[Stored data]
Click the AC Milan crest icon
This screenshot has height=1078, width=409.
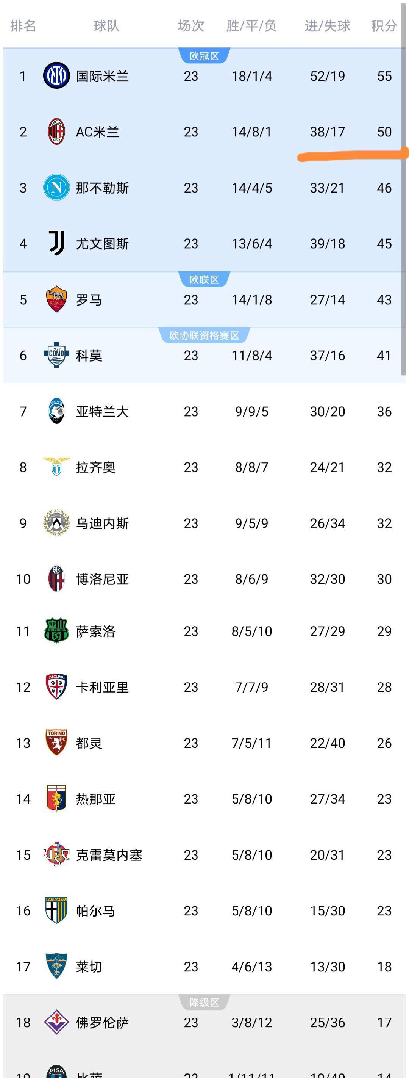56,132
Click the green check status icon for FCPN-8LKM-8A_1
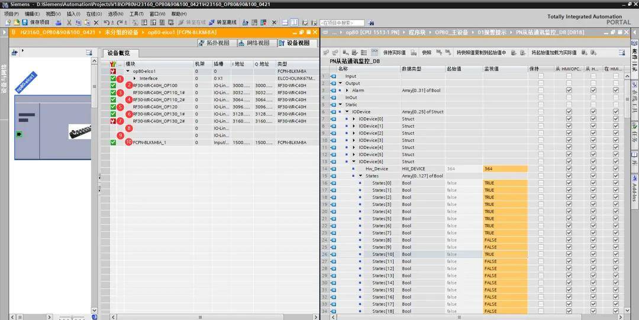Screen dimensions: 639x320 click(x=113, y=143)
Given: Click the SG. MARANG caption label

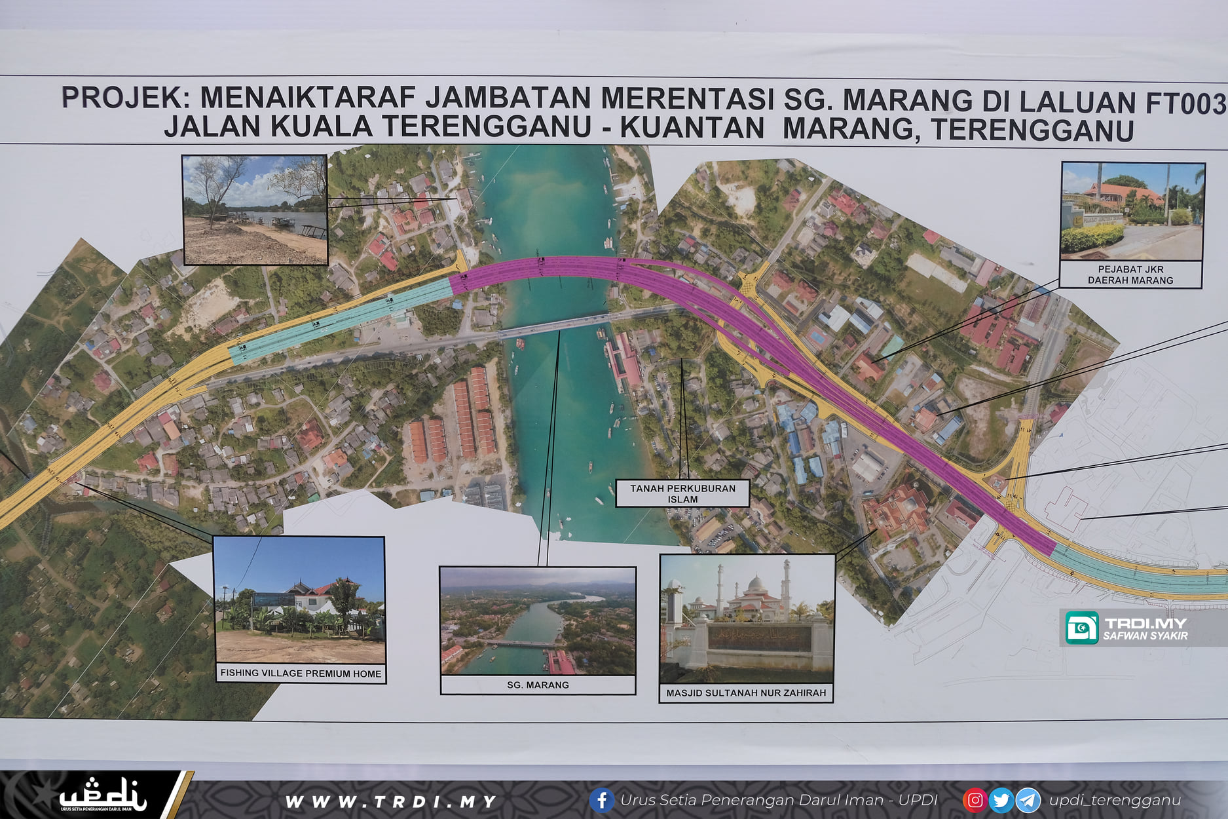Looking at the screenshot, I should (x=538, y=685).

▶ Work order: The expected result is every record above, word for word, with no pictures in it.

▶ Exercise output:
Click the AC Milan crest icon
This screenshot has height=1078, width=409.
56,132
Click the green check status icon for FCPN-8LKM-8A_1
Screen dimensions: 639x320 click(x=113, y=143)
Given: Click the SG. MARANG caption label

Looking at the screenshot, I should (x=538, y=685).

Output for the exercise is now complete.